The Phillies used four home runs to score eight of their runs Sunday night. Jayson Werth also deflected some of the criticism that he's faced during the postseason with a two-run shot and even pitcher Joe Blanton chipped in with a solo home run, the first of his career.
"As far as the batting goes, I just close my eyes and swing hard in case I make contact, that's really the only thing I can say," said Blanton after the game. Actually replays showed that he wasn't joking; closing his eyes and swinging hard is exactly what he did. When he was asked about actually closing his eyes, Blanton said it took him a while to open them. "I think when I went out
and had to throw the next warm-up pitch in the
next inning," joked Blanton.
On the mound, Joe Blanton was simply nasty. He threw six innings, allowing two solo home runs and striking out seven. Other than that, he just rode the Phillies offense. "Seems like every time I go out and pitch, they're giving me a run early.
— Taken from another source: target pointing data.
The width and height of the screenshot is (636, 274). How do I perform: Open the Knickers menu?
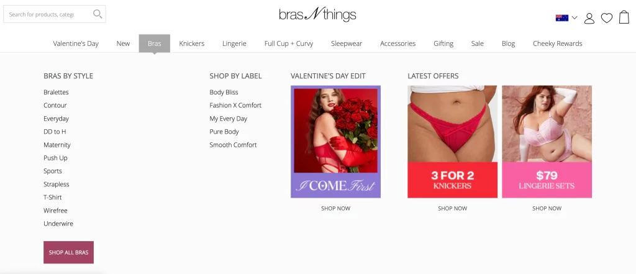(192, 43)
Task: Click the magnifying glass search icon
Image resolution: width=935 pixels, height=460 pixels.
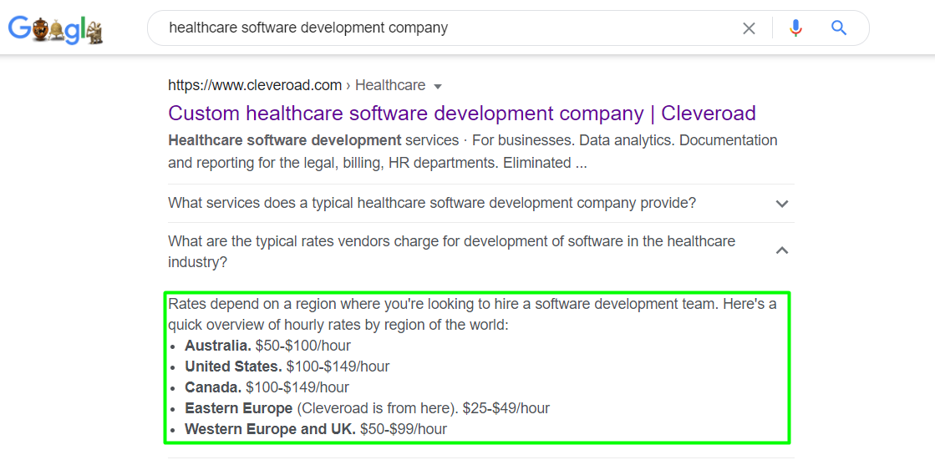Action: [839, 28]
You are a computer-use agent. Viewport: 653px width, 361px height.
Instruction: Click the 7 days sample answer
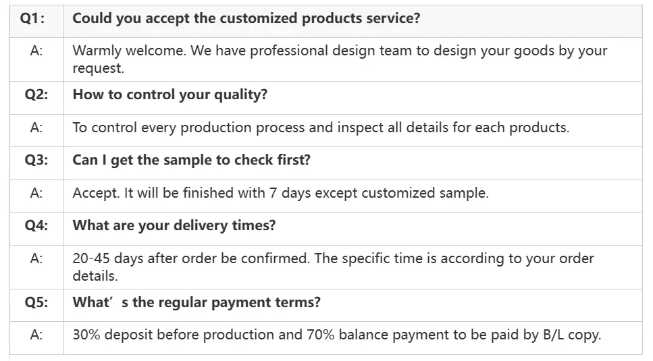click(x=280, y=193)
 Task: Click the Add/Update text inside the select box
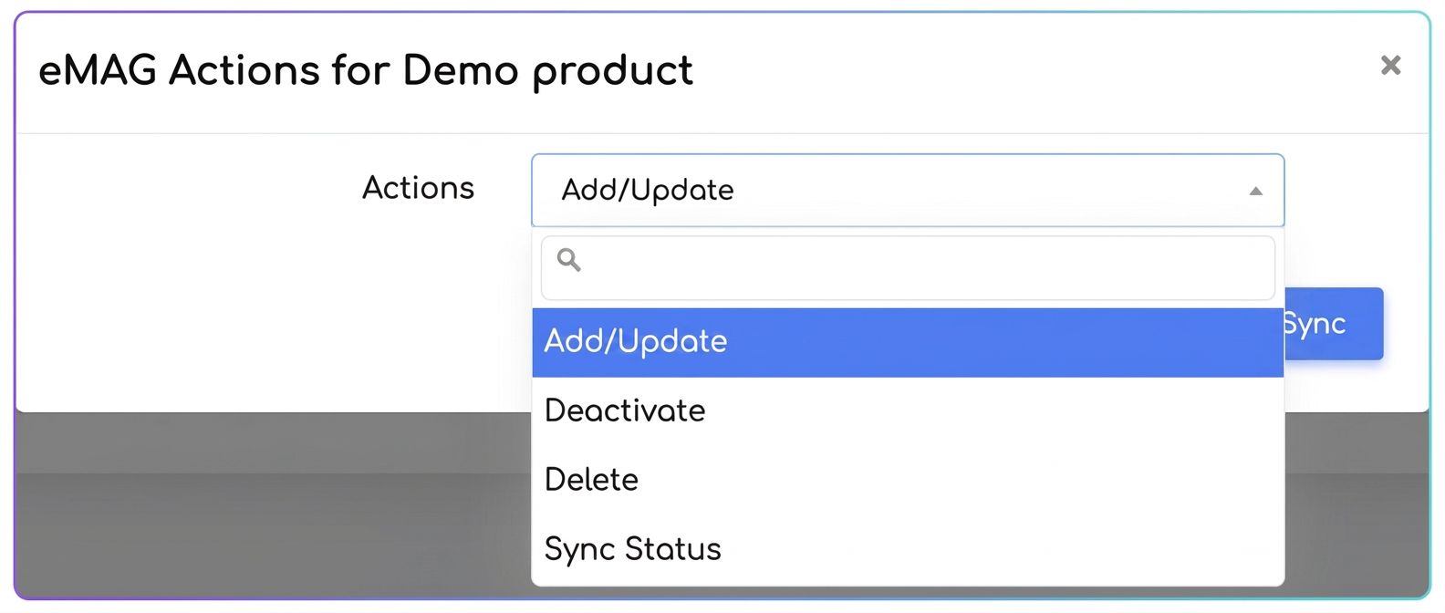point(648,190)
And when you get hitting like that and knowing
they're going to produce, it makes you a little more comfortable."
The Rays thought Blanton was pitching too well and after the second inning, manager Joe Maddon brought a dark spot on Blanton's hat to the attention of home plate umpire Tom Hallion. Maddon was concerned that the spot was from pine tar that Blanton was using to rub on the ball, but the umpires watched him throughout the game and didn't notice anything in his behavior, or on the balls that would indicate an issue. "It was just a request on the part of Maddon to keep an eye on the situation. And Tom [home plate umpire Tom Hallion] said he would. He scrutinized the baseballs. But never had any cause to take it beyond that," explained Mike Port, MLB's vice president of umpiring after the game.
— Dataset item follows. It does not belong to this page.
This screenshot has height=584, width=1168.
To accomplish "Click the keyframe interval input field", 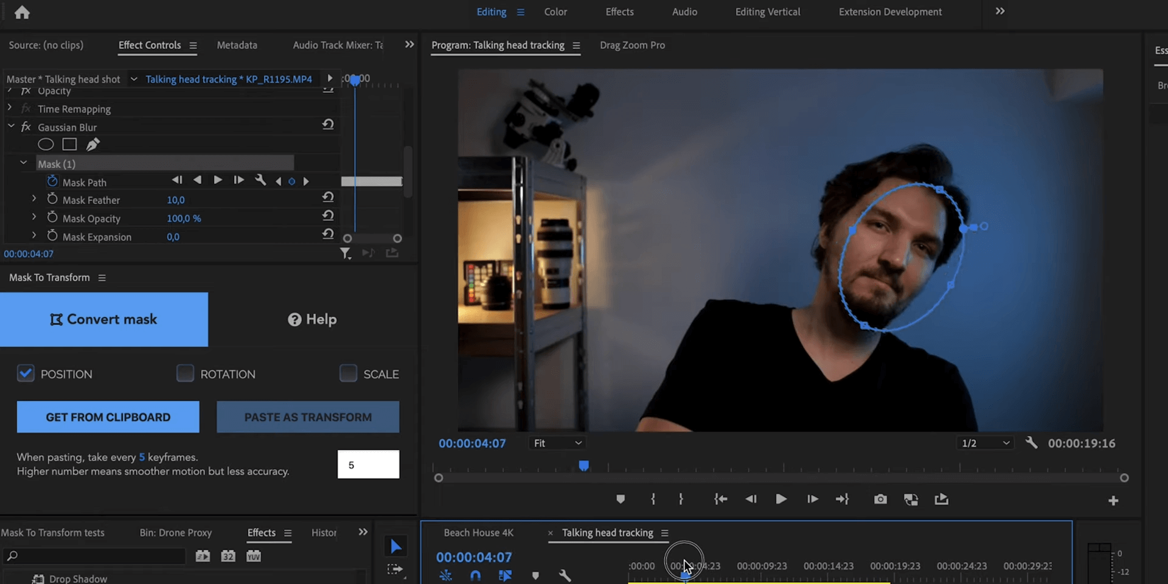I will [368, 465].
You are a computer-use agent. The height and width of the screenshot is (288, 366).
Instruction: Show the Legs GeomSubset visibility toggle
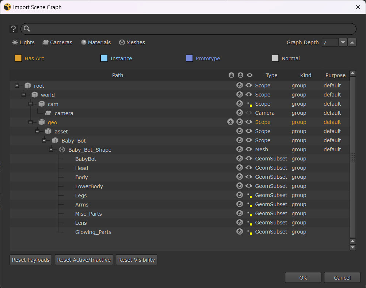click(249, 196)
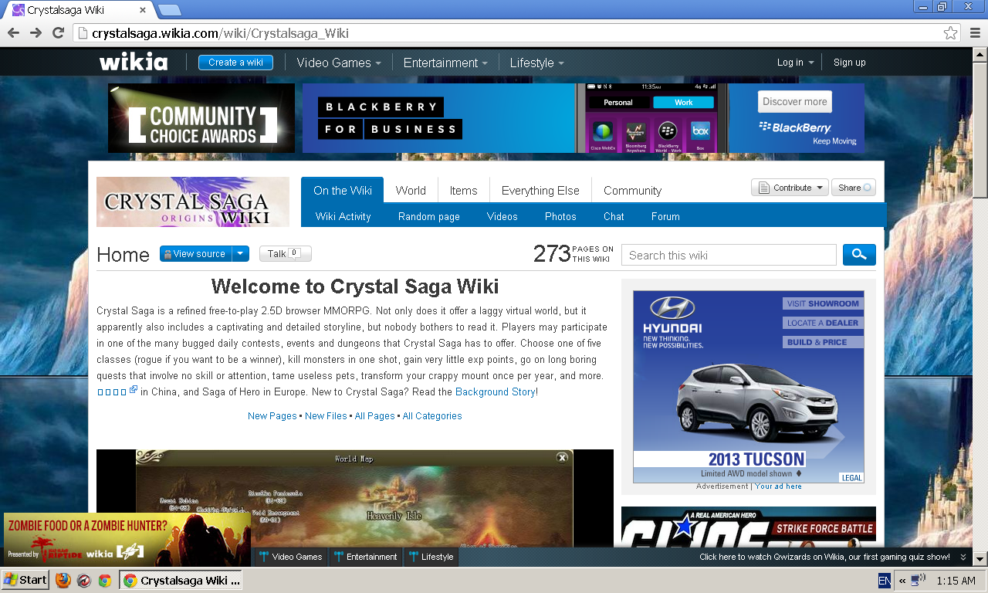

|A close-up of Joe Blanton's hat shows part of the stain that had Rays manager Joe Maddon concerned. Blanton explained that it's the same hat he's worn since coming to the Phillies and the stain in simply a dirt stain.|
(Photo: Jeff Zelevansky/Getty Images)
"They rub the balls up with whatever they rub them up with, and you rub it up and get it on your hand and I'm constantly trying to get moisture, and just touch my hat. It's nothing sticky," said Blanton in explaining the stain. "Anybody can go touch it. It's just basically just dirt from the ball that gets - over time, over so many starts, I don't change my hat, it just gets rubbed on the hat."
Manuel said he wasn't even initially aware of what Maddon was talking to the umpire about and thought it wasn't an issue. "If you look at my hat, see right there, it's got the same kind of stuff he's talking about. That right there is the fact that I haven't changed hats all year," said Manuel.
Cole Hamels, who is 4-0 in the postseason, including a win over the Rays in Game 1, gets the start Monday night and will be opposed by Scott Kazmir. The two matched up in Game 1 at Trop Field, with the Phillies coming out on top.